A statement posted on the Beirut Pride website says, “Beirut Pride is a happy, friendly, constructive platform that invites people to express themselves, in an attempt to contribute to our liberation from the destructive hate that poisons our country and forces many fellow citizens out toward other countries that guarantee their basic rights.”

The League of Muslim Scholars in Lebanon, a Salafist group, on 14 May, used social media to voice its opposition to the NGO Proud Lebanon’s day-long series of discussions and presentations on LGBT issues and rights.

Within hours, the downtown Beirut hotel scheduled to host the event had cancelled it.

“The hotel apologised and said they couldn’t provide security for everyone,” Cosette Maalouf, Proud Lebanon’s advocacy officer, explained, adding that the venue had “received pressure from the Lebanese authorities to cancel the event”.

  • Français:

Le dimanche 21 mai, la première gay pride du monde arabe a eu lieu dans la capitale libanaise. C’est une première pour la défense des droits des LGBT au Moyen-Orient. Dimanche, à l’issue d’une semaine de festivités organisée contre la discrimination sexuelle, le Liban a accueilli la première Gay Pride du monde arabe dans le nord du pays, à Batroun.

beirut pride LEBANON

Le pays considère en effet toujours l’homosexualité comme un délit : Libération rapporte que l’article 534 du Code pénal prévoit une condamnation d’un mois à un an de prison ferme ainsi qu’une amende en cas de “relations sexuelles contre-nature”.

Le conservatisme religieux du pays limite également les manifestations. Le week-end du 13 avril dernier, un colloque organisé à Beyrouth par l’ONG Proud Lebanon (“Liban fier”) a par exemple été annulé.
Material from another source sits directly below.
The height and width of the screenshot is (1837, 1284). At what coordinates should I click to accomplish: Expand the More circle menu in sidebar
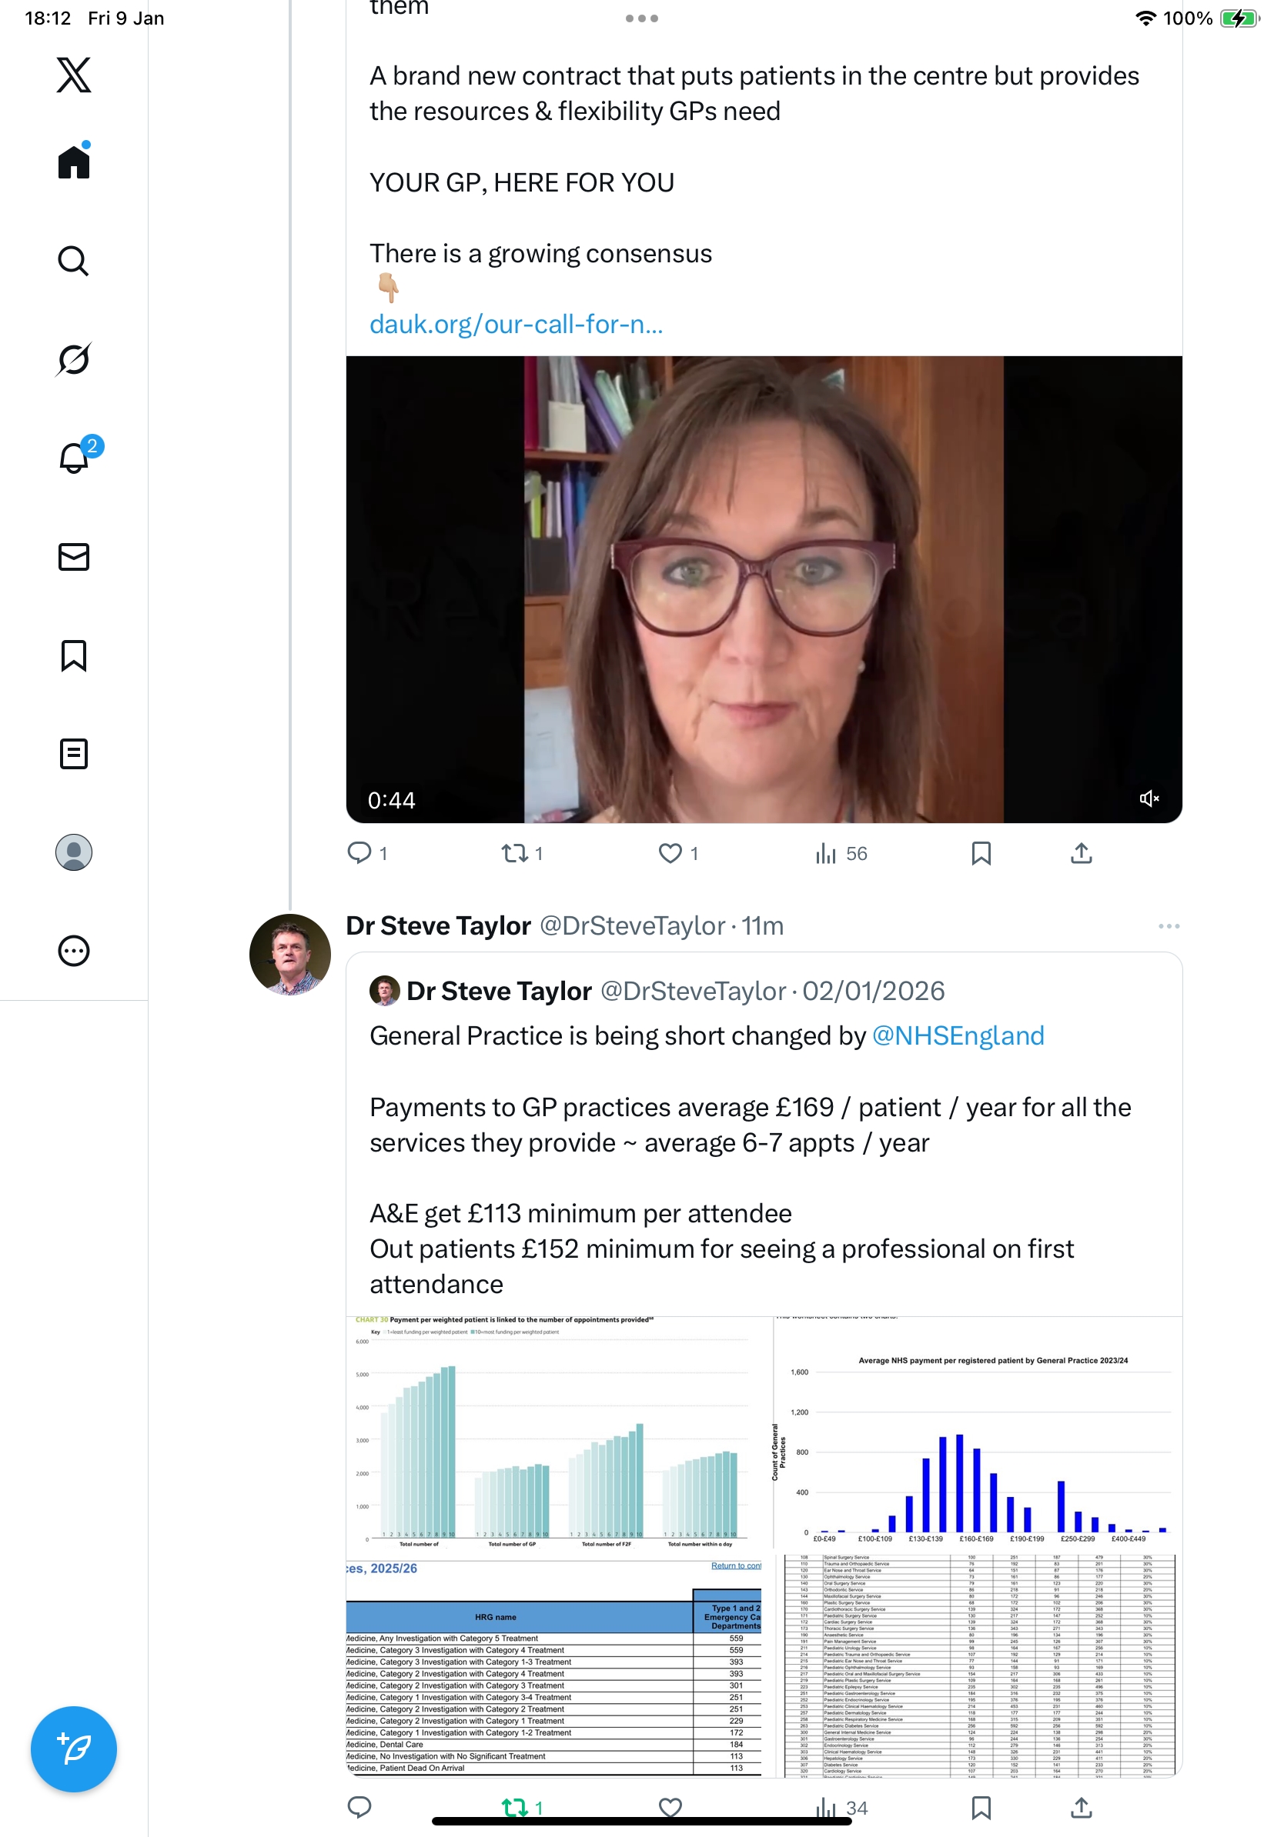(74, 951)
Les pressions des théologiens musulmans menaçant de manifester devant l’hôtel où les débats devaient se dérouler étaient trop fortes.

Mais les organisateurs de la première Gay Pride libanaise veulent souligner les avancées en matière de droits LGBT, et ont d’ailleurs expliqué à CNN que le but de l’événement était avant tout de “banaliser” l’existence de la communauté LGBT, pour aider à “transcender les étiquettes” aliénant certains individus aux identités sexuelles non-hétérosexuelles. Hadi Damien, organisateur de la journée, a ainsi raconté qu’il faisait suite à plusieurs années de travail en secret, avec des rendez-vous clandestins ou en ligne : “C’est une initiative qui vient dénoncer — de façon complètement pacifique — toutes les formes de haine et de discrimination, et nous travaillons plus spécifiquement sur l’identité sexuelle.”